*** Opening of Input material ***
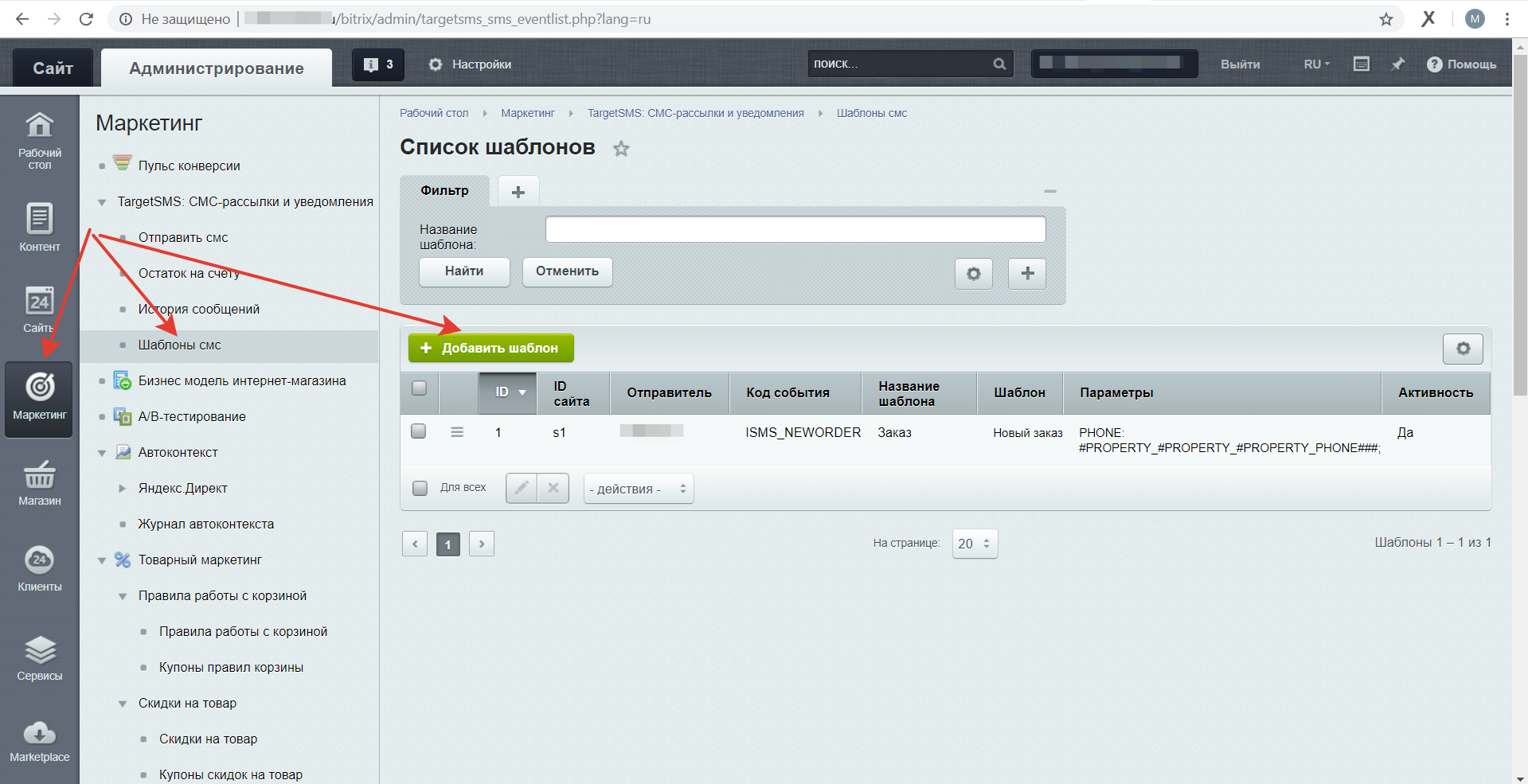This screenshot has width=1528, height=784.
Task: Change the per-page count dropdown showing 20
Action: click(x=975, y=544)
*** Close of Input material ***
*** Opening of Input material ***
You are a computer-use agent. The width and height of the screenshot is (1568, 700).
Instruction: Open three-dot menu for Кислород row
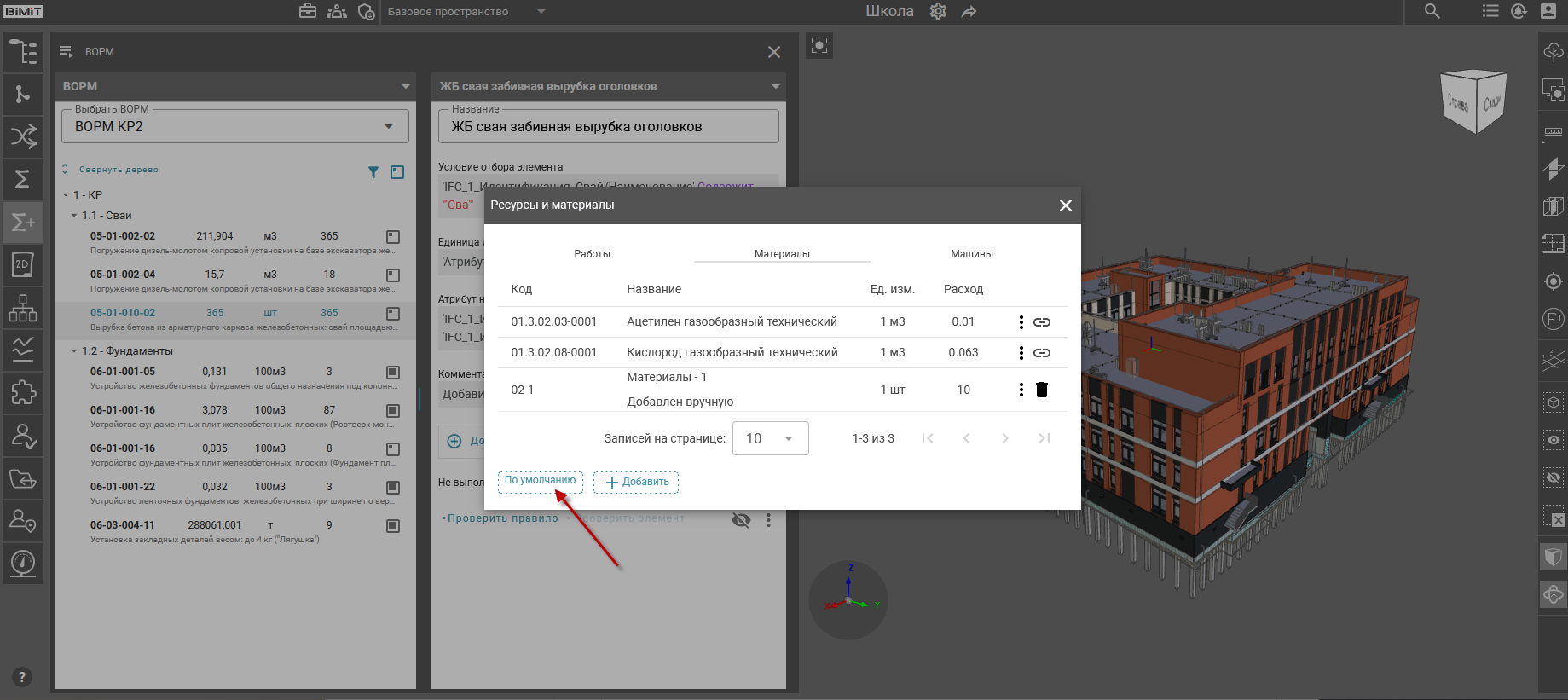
*** Close of Input material ***
• _Aim of the exercise_: Above are the records. Print exactly, and only, the lines from the line with "You are a computer-use" to the line with "Instruction: Open three-dot", both inclusive.

• _Written reply_:
You are a computer-use agent. The width and height of the screenshot is (1568, 700).
Instruction: Open three-dot menu for Кислород row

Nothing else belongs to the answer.